_Activity_
Filter these entries, keeping only lines that hold the word "Dupont".

Material for this task Start Marker

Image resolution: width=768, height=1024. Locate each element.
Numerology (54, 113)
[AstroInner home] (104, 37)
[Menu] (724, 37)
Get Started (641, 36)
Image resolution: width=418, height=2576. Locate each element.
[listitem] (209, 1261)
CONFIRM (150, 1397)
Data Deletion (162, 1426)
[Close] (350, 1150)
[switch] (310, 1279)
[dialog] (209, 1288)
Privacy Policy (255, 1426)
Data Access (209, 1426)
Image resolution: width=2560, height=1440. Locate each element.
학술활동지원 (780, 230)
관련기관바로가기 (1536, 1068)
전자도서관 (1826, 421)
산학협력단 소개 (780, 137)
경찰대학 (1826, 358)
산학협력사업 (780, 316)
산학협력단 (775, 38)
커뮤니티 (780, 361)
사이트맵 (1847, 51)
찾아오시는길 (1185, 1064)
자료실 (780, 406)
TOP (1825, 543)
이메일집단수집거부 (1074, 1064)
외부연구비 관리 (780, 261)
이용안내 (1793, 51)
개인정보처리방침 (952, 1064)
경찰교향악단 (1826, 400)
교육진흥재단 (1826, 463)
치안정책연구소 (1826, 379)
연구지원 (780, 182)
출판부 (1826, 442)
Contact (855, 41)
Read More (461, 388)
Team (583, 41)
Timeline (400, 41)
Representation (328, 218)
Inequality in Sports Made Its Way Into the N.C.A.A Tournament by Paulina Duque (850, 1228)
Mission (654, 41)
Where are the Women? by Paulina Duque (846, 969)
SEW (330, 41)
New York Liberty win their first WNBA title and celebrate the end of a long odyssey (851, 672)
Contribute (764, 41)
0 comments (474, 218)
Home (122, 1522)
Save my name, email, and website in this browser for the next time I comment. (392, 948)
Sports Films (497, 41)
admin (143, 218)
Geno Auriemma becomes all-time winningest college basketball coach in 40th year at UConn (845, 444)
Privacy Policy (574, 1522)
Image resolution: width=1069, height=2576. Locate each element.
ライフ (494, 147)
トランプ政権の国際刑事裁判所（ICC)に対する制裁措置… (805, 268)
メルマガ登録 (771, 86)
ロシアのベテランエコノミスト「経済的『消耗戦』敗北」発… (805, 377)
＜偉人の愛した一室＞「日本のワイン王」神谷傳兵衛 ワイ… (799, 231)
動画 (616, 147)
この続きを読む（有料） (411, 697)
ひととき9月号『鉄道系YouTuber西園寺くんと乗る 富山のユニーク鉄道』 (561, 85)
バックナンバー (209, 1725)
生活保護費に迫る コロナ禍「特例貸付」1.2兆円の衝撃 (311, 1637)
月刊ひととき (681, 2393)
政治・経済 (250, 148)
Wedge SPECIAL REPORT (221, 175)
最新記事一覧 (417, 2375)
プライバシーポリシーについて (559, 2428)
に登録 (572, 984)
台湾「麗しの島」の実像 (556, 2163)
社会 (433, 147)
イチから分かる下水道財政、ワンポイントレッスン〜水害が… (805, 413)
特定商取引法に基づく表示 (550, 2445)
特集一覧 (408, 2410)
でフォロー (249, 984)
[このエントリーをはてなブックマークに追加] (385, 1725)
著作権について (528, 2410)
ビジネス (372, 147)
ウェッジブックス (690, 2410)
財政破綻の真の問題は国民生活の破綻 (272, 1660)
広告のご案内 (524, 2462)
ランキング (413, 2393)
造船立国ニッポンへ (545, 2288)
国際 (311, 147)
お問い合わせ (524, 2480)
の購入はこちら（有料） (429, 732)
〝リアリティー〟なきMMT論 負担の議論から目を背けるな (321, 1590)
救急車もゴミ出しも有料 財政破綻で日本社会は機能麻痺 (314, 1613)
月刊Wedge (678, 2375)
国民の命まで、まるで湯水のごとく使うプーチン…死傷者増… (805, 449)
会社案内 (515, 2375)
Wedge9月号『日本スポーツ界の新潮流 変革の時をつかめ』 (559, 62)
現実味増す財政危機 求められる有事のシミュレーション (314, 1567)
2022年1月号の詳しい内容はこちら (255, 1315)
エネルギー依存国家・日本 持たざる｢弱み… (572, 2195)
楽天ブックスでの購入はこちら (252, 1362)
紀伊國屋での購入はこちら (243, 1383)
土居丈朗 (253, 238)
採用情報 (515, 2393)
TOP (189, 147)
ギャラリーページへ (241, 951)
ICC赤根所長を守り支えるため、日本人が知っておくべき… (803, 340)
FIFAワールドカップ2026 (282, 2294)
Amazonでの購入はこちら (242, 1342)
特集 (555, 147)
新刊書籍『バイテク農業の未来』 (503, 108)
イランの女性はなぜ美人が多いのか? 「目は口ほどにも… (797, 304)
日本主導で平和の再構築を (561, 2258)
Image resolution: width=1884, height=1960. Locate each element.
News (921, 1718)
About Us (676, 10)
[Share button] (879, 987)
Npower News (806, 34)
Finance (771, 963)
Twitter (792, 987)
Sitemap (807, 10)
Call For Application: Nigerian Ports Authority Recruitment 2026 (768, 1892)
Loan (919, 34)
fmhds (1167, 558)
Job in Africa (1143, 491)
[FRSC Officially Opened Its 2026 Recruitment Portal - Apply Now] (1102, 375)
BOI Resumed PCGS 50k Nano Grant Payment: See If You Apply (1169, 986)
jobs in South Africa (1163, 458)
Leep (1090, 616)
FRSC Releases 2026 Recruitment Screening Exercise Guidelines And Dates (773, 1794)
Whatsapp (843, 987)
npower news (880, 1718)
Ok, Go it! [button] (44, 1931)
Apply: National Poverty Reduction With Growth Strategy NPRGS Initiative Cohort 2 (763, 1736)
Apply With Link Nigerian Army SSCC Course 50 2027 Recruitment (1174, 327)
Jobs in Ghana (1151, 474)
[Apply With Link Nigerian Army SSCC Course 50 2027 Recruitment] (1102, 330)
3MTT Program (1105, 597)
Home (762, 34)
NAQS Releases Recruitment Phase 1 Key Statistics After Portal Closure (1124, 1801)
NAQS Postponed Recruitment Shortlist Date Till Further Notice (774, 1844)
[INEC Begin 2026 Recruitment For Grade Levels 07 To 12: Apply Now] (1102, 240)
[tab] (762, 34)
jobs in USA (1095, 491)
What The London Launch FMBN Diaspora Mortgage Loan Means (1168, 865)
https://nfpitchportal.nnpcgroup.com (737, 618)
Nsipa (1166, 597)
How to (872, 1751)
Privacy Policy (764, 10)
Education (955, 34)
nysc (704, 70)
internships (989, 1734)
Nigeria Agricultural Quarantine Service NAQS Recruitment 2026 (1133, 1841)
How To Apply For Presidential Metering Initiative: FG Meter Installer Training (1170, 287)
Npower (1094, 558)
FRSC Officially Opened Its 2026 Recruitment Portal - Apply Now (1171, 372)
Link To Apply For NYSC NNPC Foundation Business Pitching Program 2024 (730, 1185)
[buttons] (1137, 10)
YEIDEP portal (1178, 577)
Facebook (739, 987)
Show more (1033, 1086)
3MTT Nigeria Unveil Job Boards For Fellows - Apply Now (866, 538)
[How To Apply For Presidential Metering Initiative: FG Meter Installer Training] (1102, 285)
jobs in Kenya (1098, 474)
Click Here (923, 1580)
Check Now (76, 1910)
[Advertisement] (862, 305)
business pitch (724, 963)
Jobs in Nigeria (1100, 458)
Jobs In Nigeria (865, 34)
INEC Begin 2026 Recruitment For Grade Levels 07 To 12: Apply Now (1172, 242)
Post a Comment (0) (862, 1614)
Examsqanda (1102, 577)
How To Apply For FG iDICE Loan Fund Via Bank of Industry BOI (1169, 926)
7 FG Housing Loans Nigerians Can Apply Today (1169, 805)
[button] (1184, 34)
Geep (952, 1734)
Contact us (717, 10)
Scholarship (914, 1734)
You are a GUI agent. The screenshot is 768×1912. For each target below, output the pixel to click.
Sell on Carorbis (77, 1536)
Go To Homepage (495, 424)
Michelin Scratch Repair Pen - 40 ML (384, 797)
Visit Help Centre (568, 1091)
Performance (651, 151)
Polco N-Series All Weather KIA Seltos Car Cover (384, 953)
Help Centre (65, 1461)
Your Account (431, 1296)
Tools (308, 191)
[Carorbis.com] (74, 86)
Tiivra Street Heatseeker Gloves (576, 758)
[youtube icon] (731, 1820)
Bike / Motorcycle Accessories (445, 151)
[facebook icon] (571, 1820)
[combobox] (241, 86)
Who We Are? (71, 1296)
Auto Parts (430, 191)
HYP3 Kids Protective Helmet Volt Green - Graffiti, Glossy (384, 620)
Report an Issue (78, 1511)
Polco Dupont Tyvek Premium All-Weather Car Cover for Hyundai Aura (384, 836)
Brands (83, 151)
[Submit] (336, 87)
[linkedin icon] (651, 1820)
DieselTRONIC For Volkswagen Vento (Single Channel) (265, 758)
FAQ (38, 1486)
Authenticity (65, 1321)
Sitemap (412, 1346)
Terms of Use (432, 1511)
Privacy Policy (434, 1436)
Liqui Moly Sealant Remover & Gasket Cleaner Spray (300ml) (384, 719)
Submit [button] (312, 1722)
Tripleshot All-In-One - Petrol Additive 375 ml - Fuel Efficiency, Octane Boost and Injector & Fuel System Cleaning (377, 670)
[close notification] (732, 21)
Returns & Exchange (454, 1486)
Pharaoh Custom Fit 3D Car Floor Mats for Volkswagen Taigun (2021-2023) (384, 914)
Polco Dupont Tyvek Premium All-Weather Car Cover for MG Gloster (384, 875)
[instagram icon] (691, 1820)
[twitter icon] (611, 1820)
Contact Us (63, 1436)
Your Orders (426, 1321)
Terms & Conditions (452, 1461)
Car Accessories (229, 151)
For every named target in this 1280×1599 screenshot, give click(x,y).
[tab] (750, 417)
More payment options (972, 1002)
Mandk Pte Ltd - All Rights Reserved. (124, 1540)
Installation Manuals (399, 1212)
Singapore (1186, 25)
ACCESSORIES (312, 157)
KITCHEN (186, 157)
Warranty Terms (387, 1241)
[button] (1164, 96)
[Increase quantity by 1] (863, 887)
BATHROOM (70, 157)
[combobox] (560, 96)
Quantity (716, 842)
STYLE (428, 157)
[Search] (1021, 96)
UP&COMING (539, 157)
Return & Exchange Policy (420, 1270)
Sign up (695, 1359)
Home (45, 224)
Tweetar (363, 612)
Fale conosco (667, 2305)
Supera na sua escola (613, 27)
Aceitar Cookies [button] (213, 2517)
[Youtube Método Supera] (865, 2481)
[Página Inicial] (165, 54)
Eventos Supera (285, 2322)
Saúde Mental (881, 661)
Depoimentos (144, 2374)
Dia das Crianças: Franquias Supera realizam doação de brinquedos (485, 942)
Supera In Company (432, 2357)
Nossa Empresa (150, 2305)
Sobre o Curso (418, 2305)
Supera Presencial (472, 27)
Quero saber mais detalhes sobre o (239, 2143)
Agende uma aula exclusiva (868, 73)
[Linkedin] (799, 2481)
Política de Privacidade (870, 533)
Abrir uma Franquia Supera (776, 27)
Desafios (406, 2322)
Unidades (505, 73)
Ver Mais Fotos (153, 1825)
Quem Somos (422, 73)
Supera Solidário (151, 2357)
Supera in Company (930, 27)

Material for this task End Marker

_Result of this exercise_
Polco Dupont Tyvek Premium All-Weather Car Cover for Hyundai Aura (384, 836)
Polco Dupont Tyvek Premium All-Weather Car Cover for MG Gloster (384, 875)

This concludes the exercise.